By Lucille Domizio
When I was in the first grade I thought my teacher was bald. She wore a big black bonnet and a huge black dress. All I could see were her hands and her face. One of the kids asked if she was married and she replied “I’m married to God.” I barely knew who God was but I knew he didn’t look like any of the other fathers in our neighborhood.
At supper that night, I told my parents that Sister Mary Gabriel was married to God and had no hair. My mother said “Oh.” My father didn’t say anything. Short of a house-fire, his fish sticks came first.
I asked my grandparents about it. My grandpa said, “Who told the child that the Sister shaved her head?” Even though they’d moved here from Italy about 60 years ago, they always got everything wrong. Then my grandma chimed in, “Maybe the Pope wants nuns to get married now.” Then my uncle shouted “Where’s Sunday’s Bulletin? Maybe they have something about it in there.” While my uncle was yelling and calling the rectory, my mom and I escaped through the back door.
The next day we played soccer at recess and the ball landed on a small hill. I ran up the hill and saw a tall fence with little spaces between each slat so I got closer to see what was back there.
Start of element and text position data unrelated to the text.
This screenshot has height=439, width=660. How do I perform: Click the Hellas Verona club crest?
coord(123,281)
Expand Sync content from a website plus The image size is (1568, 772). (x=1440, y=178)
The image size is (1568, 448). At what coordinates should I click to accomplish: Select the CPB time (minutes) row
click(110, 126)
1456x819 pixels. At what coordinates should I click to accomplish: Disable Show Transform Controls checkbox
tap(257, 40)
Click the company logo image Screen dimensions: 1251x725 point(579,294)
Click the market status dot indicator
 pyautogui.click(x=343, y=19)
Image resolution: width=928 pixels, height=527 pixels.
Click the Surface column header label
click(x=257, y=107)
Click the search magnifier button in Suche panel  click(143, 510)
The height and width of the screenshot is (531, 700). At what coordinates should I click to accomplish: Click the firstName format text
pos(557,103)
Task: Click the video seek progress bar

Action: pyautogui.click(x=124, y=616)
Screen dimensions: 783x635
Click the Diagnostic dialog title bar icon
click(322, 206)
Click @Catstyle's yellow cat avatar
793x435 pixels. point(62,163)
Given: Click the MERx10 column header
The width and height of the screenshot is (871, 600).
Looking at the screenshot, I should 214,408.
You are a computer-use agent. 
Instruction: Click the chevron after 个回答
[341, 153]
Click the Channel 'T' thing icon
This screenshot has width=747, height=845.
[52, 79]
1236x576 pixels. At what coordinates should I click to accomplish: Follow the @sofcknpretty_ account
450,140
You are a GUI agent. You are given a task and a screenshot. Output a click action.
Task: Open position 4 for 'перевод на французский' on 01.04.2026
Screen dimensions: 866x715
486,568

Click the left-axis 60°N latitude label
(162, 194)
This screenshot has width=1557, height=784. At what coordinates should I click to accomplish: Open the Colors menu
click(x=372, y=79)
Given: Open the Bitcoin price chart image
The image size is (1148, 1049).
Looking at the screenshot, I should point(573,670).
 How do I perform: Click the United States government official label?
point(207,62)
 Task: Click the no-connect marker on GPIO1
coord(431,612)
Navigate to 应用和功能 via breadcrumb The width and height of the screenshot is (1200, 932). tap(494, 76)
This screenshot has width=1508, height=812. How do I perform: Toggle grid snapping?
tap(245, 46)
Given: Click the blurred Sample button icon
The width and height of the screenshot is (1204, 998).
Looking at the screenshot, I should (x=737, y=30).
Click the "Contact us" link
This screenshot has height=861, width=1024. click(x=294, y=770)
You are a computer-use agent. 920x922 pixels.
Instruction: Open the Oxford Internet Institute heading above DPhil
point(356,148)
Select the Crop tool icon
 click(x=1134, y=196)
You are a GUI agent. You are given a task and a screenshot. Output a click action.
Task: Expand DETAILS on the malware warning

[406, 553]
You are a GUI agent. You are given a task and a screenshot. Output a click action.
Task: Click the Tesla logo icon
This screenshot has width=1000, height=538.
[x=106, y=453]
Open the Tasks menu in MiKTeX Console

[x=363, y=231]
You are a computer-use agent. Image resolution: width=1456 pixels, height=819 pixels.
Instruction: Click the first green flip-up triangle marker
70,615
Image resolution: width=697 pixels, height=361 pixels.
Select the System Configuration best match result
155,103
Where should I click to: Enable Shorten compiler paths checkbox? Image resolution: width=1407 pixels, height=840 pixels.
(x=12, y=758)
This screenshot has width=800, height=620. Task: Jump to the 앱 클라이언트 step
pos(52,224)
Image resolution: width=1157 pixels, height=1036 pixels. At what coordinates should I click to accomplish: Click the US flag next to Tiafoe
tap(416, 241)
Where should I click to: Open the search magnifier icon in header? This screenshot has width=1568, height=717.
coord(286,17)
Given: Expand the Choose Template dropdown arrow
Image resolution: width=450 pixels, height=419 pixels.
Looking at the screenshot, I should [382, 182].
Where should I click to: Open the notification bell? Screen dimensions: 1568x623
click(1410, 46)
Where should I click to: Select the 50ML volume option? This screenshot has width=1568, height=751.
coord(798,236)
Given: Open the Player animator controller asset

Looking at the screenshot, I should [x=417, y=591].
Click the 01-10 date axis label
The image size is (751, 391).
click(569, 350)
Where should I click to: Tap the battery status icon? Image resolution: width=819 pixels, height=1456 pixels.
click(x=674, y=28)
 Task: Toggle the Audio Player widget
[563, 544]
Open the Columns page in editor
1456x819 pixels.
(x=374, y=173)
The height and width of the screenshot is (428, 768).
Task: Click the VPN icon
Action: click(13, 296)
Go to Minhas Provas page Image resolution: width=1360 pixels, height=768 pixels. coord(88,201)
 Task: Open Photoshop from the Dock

I saw three women hanging laundry and laughing. One of them turned around and it was my teacher, Sister Mary Gabriel. No bonnet, tons of hair.
Does God know about this?
My heart was pounding as I ran back down the hill.
At supper I told my parents what happened behind the fence. Mom said nuns are people just like us, but choose to dedicate their lives to God. I feel that I’ve got it in me to be a saint. But I’ll never wear a hat.